BEGIN

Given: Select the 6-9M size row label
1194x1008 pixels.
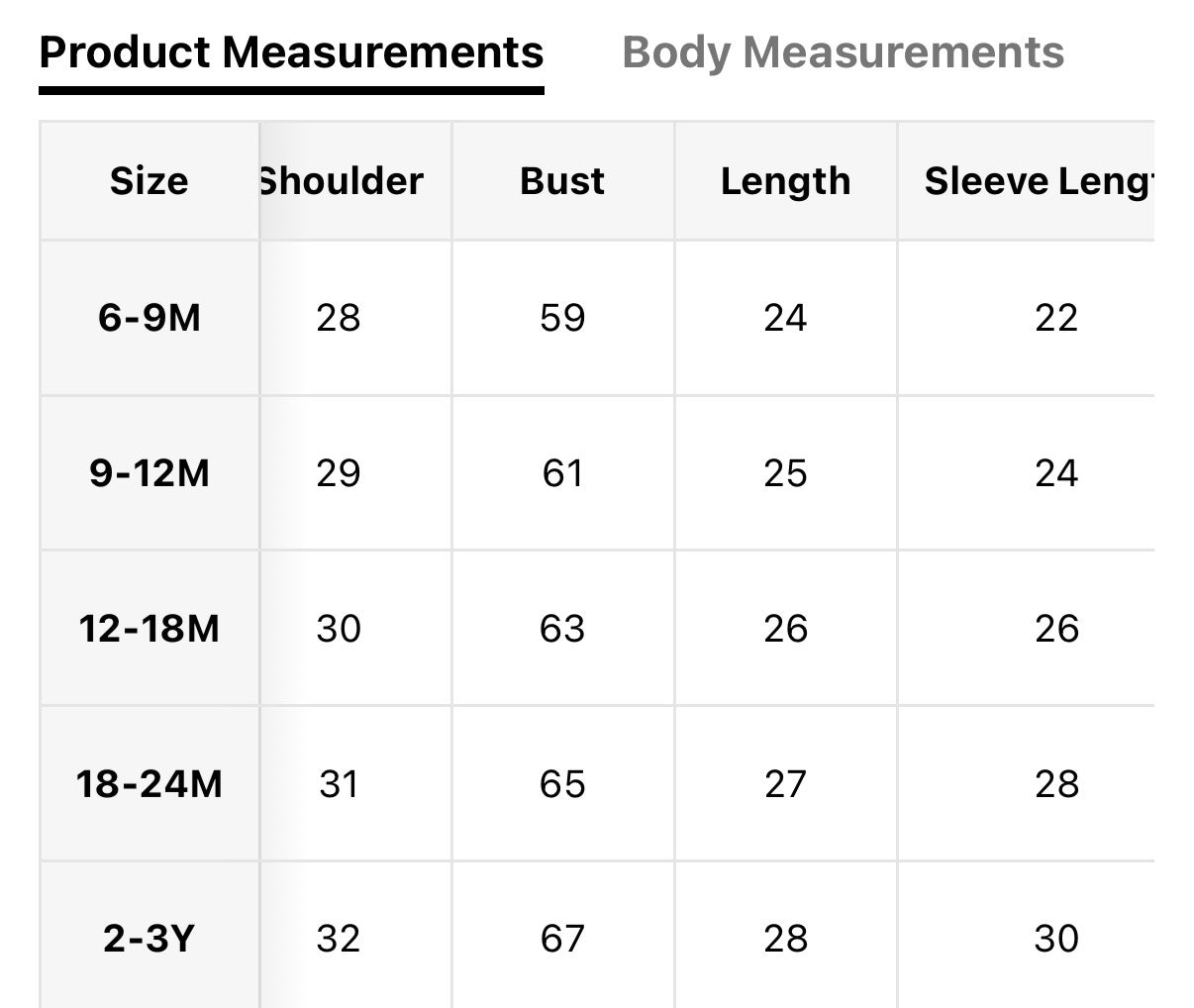Looking at the screenshot, I should pyautogui.click(x=149, y=318).
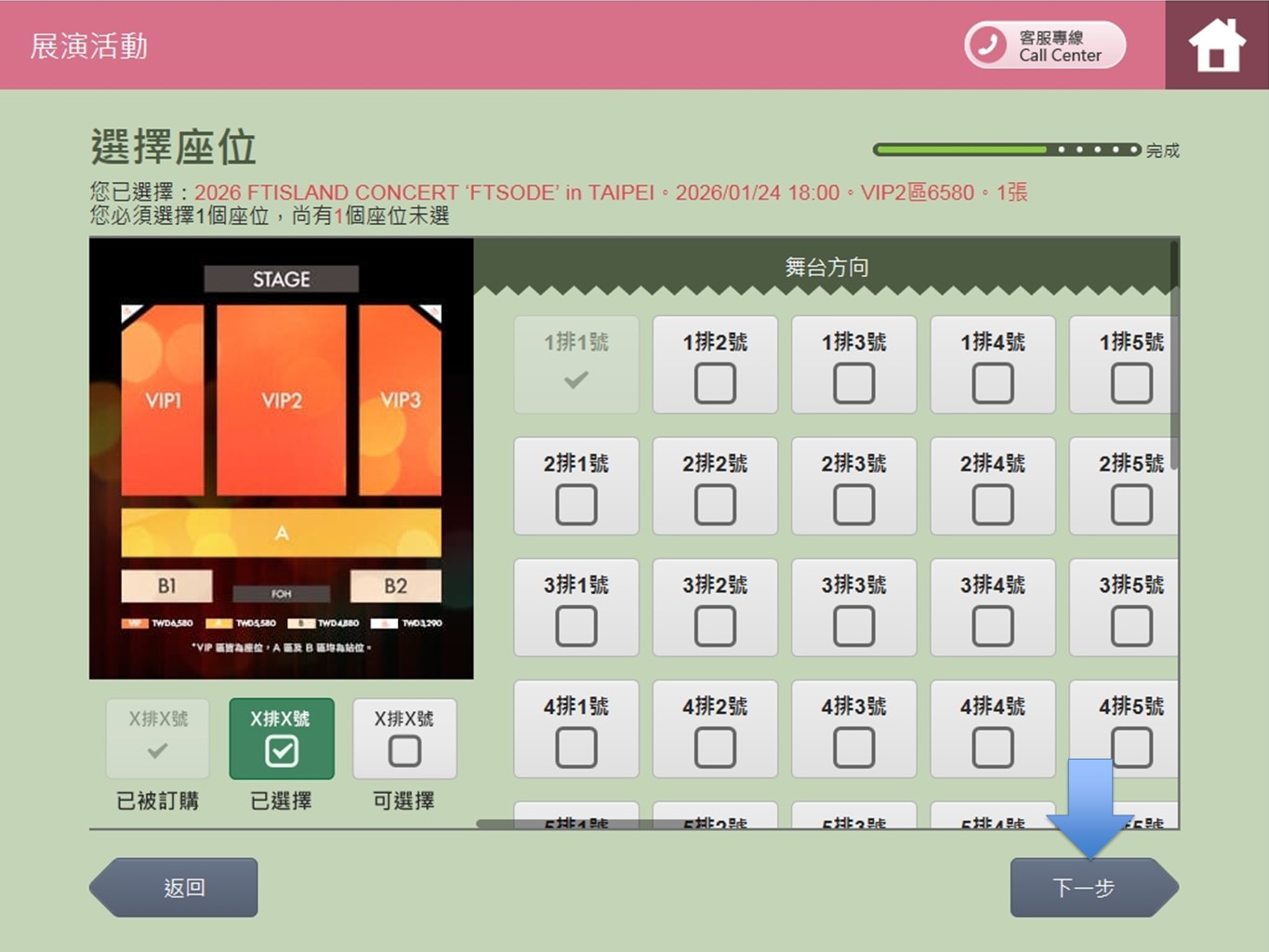Go to the home screen via house icon
Screen dimensions: 1269x952
click(1216, 45)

END

• [What is expected]: If an entry contains an image, please omit that image and print everything else verbatim.

• [Response to this exercise]:
Given: Select the 6-9M size row label
1194x1008 pixels.
Looking at the screenshot, I should pyautogui.click(x=149, y=318).
Go to the home screen via house icon
Screen dimensions: 1269x952
click(1216, 45)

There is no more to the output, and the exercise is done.